Legal & Regulatory

Gambling Taxes

Our gambling tax specialists advise operators providing gambling products and services in Australia that are subject to various state and territory taxes and levies.  

 

Taxes on gambling are a major contributor to state and territory revenues and, in many cases, are allocated to healthcare, community support and gambling harm minimisation initiatives. In the case of wagering, an allocation of tax receipts is typically directed to the racing industry to support operations. 

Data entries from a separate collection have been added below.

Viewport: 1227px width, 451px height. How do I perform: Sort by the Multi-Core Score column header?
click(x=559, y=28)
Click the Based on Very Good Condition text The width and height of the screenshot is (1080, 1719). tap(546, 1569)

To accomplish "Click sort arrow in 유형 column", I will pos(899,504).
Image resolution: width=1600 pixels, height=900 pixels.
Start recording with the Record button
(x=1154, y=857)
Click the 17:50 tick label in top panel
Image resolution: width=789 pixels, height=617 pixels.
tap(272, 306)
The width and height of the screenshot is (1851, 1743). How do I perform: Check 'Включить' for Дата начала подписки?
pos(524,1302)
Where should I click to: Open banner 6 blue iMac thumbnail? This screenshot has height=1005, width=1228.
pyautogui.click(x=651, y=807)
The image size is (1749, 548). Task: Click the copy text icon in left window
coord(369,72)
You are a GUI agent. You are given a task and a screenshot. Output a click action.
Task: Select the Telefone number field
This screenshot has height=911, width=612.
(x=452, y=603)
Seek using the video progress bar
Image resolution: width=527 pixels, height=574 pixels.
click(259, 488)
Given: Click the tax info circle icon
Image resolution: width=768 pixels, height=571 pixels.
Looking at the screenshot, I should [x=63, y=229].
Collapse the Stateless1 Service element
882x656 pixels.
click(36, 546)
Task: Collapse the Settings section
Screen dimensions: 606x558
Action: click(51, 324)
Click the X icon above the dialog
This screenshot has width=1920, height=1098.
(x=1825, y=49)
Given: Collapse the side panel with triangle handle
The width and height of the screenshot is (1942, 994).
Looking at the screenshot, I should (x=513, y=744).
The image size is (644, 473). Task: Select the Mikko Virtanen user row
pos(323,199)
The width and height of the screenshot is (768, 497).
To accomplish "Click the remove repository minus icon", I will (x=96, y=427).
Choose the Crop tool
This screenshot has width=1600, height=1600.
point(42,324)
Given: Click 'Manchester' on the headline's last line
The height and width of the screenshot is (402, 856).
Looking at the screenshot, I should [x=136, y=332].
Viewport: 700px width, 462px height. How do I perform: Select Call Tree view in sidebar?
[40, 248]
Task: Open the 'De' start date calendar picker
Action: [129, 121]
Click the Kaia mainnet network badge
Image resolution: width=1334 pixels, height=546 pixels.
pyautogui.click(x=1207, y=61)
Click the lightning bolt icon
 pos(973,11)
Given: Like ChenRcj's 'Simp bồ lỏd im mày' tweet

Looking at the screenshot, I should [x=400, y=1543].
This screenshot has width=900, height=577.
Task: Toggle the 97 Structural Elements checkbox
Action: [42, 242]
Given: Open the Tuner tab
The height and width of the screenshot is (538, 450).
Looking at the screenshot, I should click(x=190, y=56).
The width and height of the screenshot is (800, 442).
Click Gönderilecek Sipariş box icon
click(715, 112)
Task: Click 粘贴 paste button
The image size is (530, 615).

The rate of gambling taxes differs depending on the product, the licence it is offered under and the jurisdiction in which the product is offered. Generally, lotteries are subject to relatively high state and territory taxation rates. For example, in the state of Victoria, the rates are 79.4% of player loss where GST is payable, and 90% of player loss where GST is not payable. By contrast, taxes on wagering (including sports bookmaking) are largely levied on a ‘point of consumption’ basis at rates ranging from 15% to 25%.  

Point of consumption taxes on wagering 

Taxes on wagering differ between jurisdictions and by product type. All states and territories other than the Northern Territory have introduced a ‘point of consumption tax’ (POCT) in respect of bets placed by their residents (which is payable by the retail wagering licensee, corporate bookmakers and any other relevant betting operator licensed in Australia, irrespective of the location of the relevant entity accepting the bet). 

This is a departure from the previous 'point of supply' regime, under which states and territories derived no betting tax revenue from corporate bookmakers and other licensed betting operators taking bets online in the relevant jurisdiction. POCT rates vary between 15% of 'net wagering revenue' or some other similar revenue base, to 25% of ‘net wagering revenue’.  

Sports bookmaking and betting exchange licence holders in the Northern Territory also pay a tax to the Territory, levied at 5% of the total amount of wagers made, minus the total amount paid out to those who placed the wagers (subject to a cap of $1,410,000). As of 1 July 2024, a levy must also be paid into a Racing and Wagering Fund, which is applied to various uses, including costs of regulating the industry and efforts towards gambling harm minimisation and responses. 

Lotteries

Lotteries are subject to relatively high state and territory taxation rates. For example, in the states of Victoria, New South Wales and Queensland, respectively, the rates are: 

  •  79.4% of player loss where GST is payable, and 90% of player loss where GST is not payable; 

  • 76.918% of player loss (player subscriptions net of prize liability) less GST payable on subscriptions and sales commissions: and  

  • 73.48% of monthly gross revenue for declared lotteries (with lower rates for instant scratch-its and soccer pools).  

By contrast, taxation of keno across the same three key states is: 

  •  24.24% of player loss; 

  • 8.91% of player loss (increasing to 14.91% where player loss exceeds A$86.5 million); and  

  • 29.4% of monthly gross revenue after deducting any casino commissions 

The various states also set minimum player returns. 

Gaming machines

State and territory taxes on gaming machine revenue are complicated and vary significantly. By way of example, in Victoria, where the average revenue per gaming machine is greater than A$12,500 per month, the tax rate is 60.67% for hotels.  

Electronic gaming machine (EGM) revenues of registered clubs (which are not-for-profit, community organisations) are taxed at a lower rate than hotels. In Victoria, for example, clubs would be eligible for a 4.33% tax concession based on the example above. 

Federal Goods and Services Tax

There is also a federal goods and services tax of 10% payable on net revenue from gambling products; however, state and territory taxation rates sometimes take this into account, and it is offset against taxation payable to state and territory governments.